Oh woe is me, this heavy heart
Goes out to those of the swamp
Whose waters were poisoned
By the hatred of an imp…

But there was one there
Whom we will never get to meet
The son of a butler to the king
Still just a child, oh woe is me!

I plead, great goddess
Hallowed be thy name
Grant me another chance
To ease these people’s pain
Hear the song that I play


Oh woe is me, this heavy heart
Goes out to those of the mountain
Whose warm home was made ice
By the hatred of an imp…

But there was one there
A hero to his people in need
Who stood up to the icy magic
Yet fell to his death, oh woe is me!

I plead, great goddess
Hallowed be thy name
Grant me another chance
To ease these people’s pain
Hear the song that I play


Oh woe is me, this heavy heart
Goes out to those of the bay
Whose neighbors were corrupted
By the hatred of an imp…

But there was one there
Who cared not for his failing country
A musician who died in search
Of his kidnapped kids, oh woe is me!

I plead great goddess
Hallowed be thy name
Grant me another chance
To ease these people’s pain
Hear the song that I play


Oh woe is me, this heavy heart
Goes out to those of the town
Whose sky is being brought down
By the hatred of an imp…

But there was one there
Abandoned by his only friends
Hidden behind a magic mask
A sad little imp, oh woe is me!

I now understand, goddess of time
Why I was brought to this place
First a tear, then the moon
Even in a world doomed to fade
A song can still be played
 

Justac00lguy

BooBoo
Joined
Jul 1, 2012
Gender
Shewhale
I dont think I am in the right place to give criticism as am I no Poet expert.......but from a neutral point of view this is great! Keep up the good work :)
 

Keeseman

Smash is Life
Joined
Sep 23, 2012
Location
Beijing, China
Surprising that you didn't write the Elegy of Emptiness into a poem...

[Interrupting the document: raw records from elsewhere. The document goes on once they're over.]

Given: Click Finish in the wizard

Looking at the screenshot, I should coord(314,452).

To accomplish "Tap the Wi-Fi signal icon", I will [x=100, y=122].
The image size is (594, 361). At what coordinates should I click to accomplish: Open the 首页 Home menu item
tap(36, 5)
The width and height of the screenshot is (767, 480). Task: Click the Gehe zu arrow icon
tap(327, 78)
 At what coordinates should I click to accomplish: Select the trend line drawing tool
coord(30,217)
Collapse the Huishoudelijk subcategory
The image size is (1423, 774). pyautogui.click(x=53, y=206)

But anyway, I liked the refrain of "Oh woe is me, this heavy heart", as well as how you were speaking to the Goddess of Time in it. It sounds quite like a sorrowful ballad.

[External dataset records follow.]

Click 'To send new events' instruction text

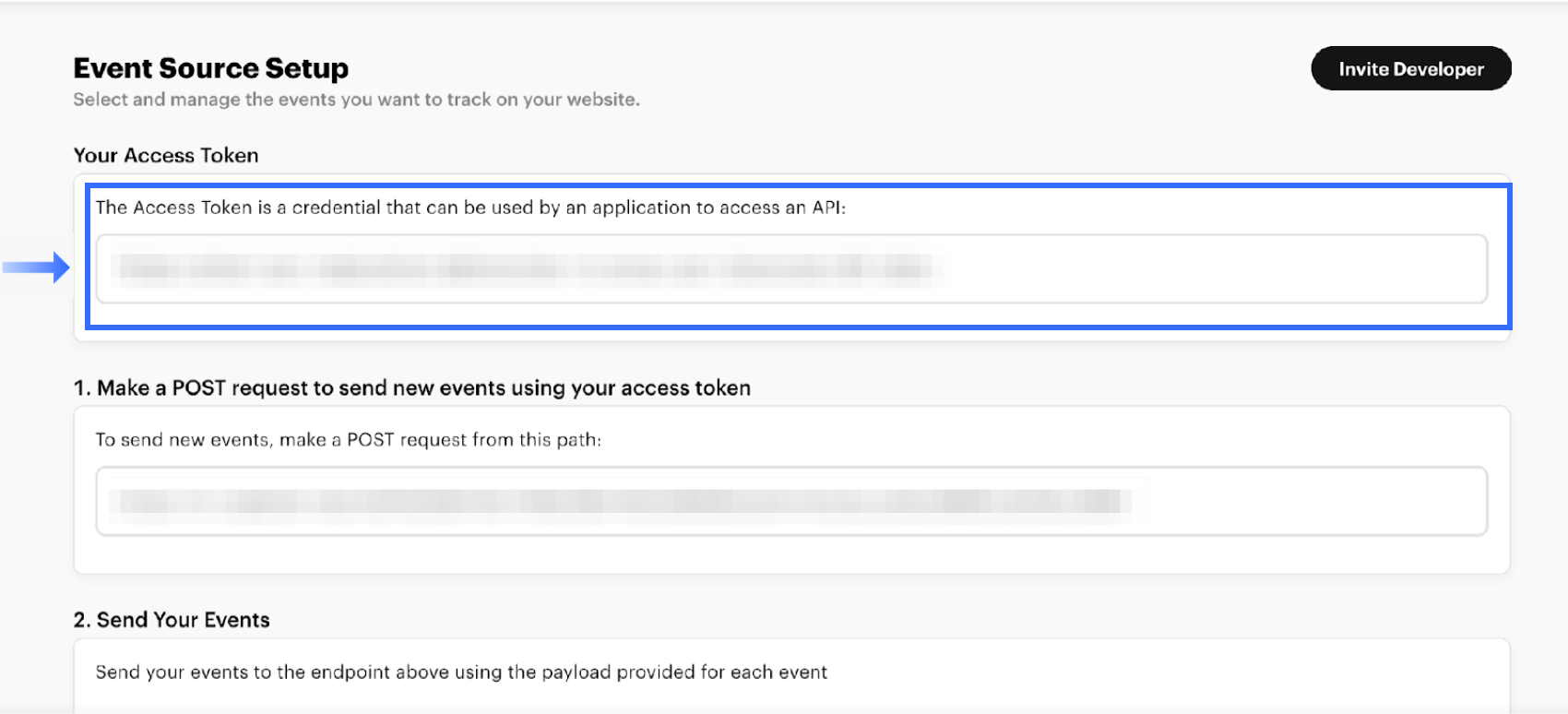[x=348, y=440]
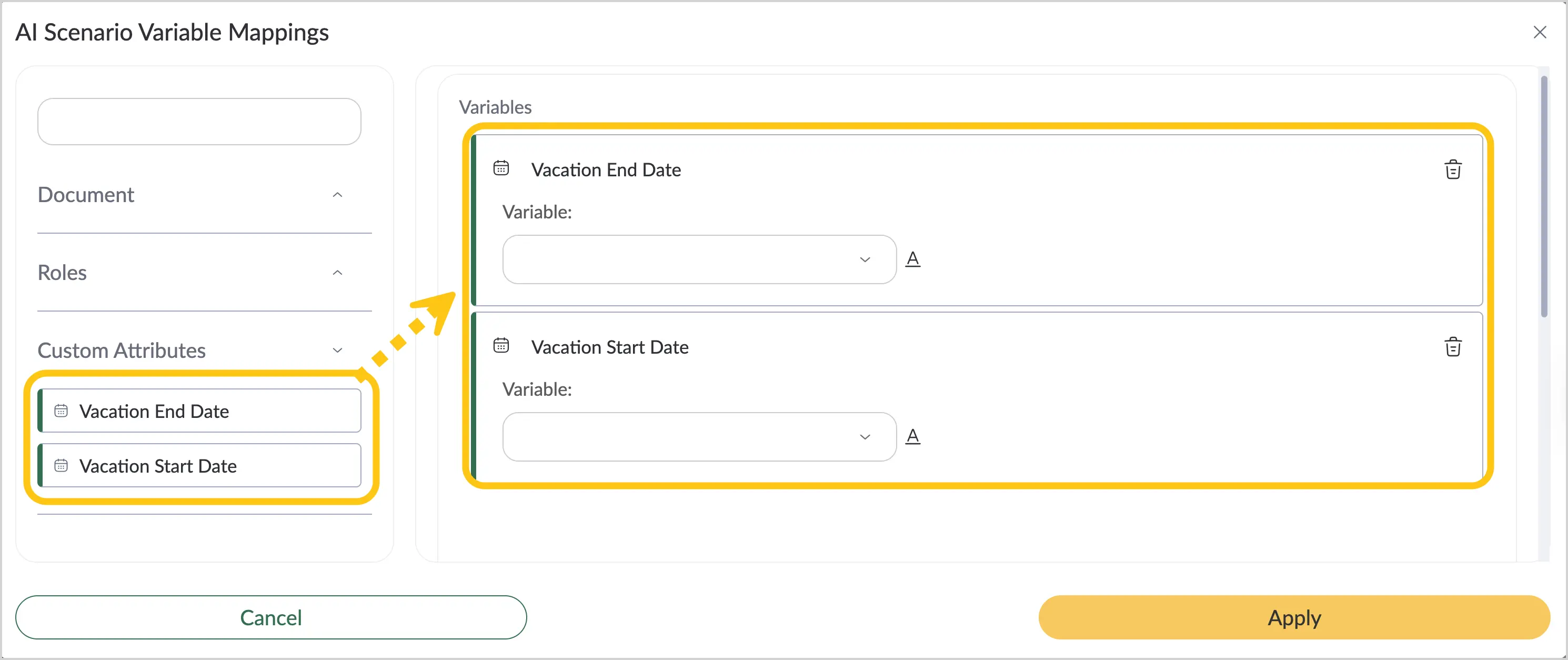
Task: Click the calendar icon on the sidebar Vacation End Date item
Action: tap(61, 411)
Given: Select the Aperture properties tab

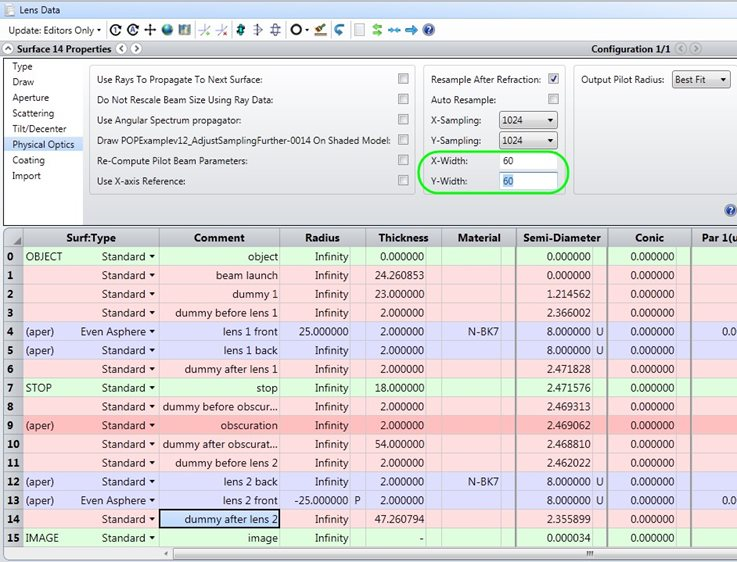Looking at the screenshot, I should point(31,98).
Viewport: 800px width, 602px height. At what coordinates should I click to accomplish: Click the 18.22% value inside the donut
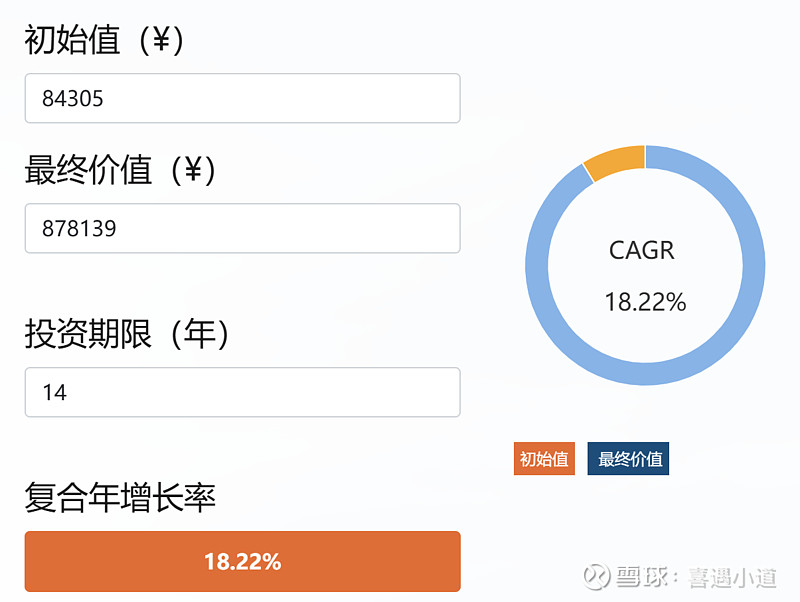pos(645,302)

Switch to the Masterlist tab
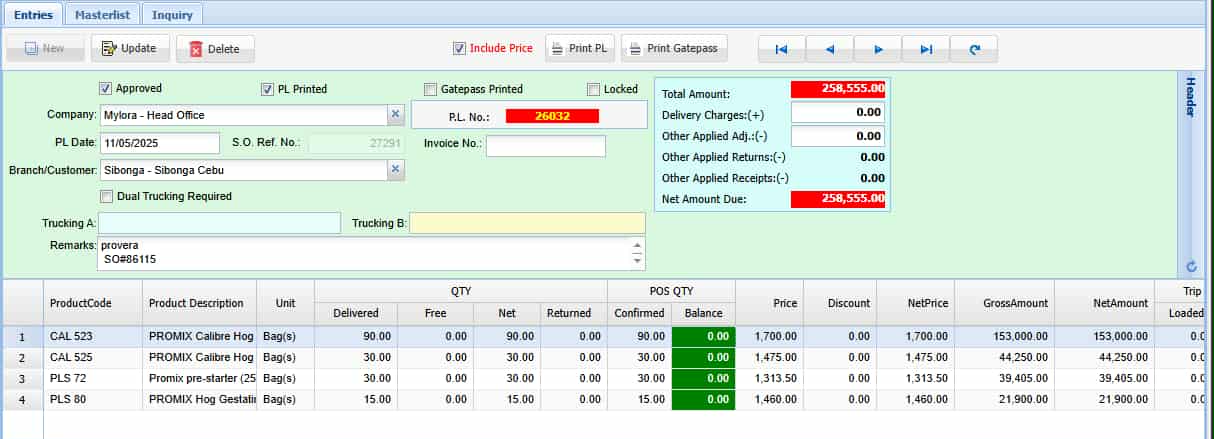103,15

However, you do sometimes stray from the very beautiful, poetic language of it, like in the phrase "kidnapped kids"; it kind of strays from the beauty that this elegy could truly have.

Also, I would suggest that you use more descriptive words when, well, describing the settings and people. Instead of just saying "swamp", instead call them "realm of murky waters" or something like that.

Your rhythm was alright, but make sure to be consistent in the flow of your poem.

Keep up the good work!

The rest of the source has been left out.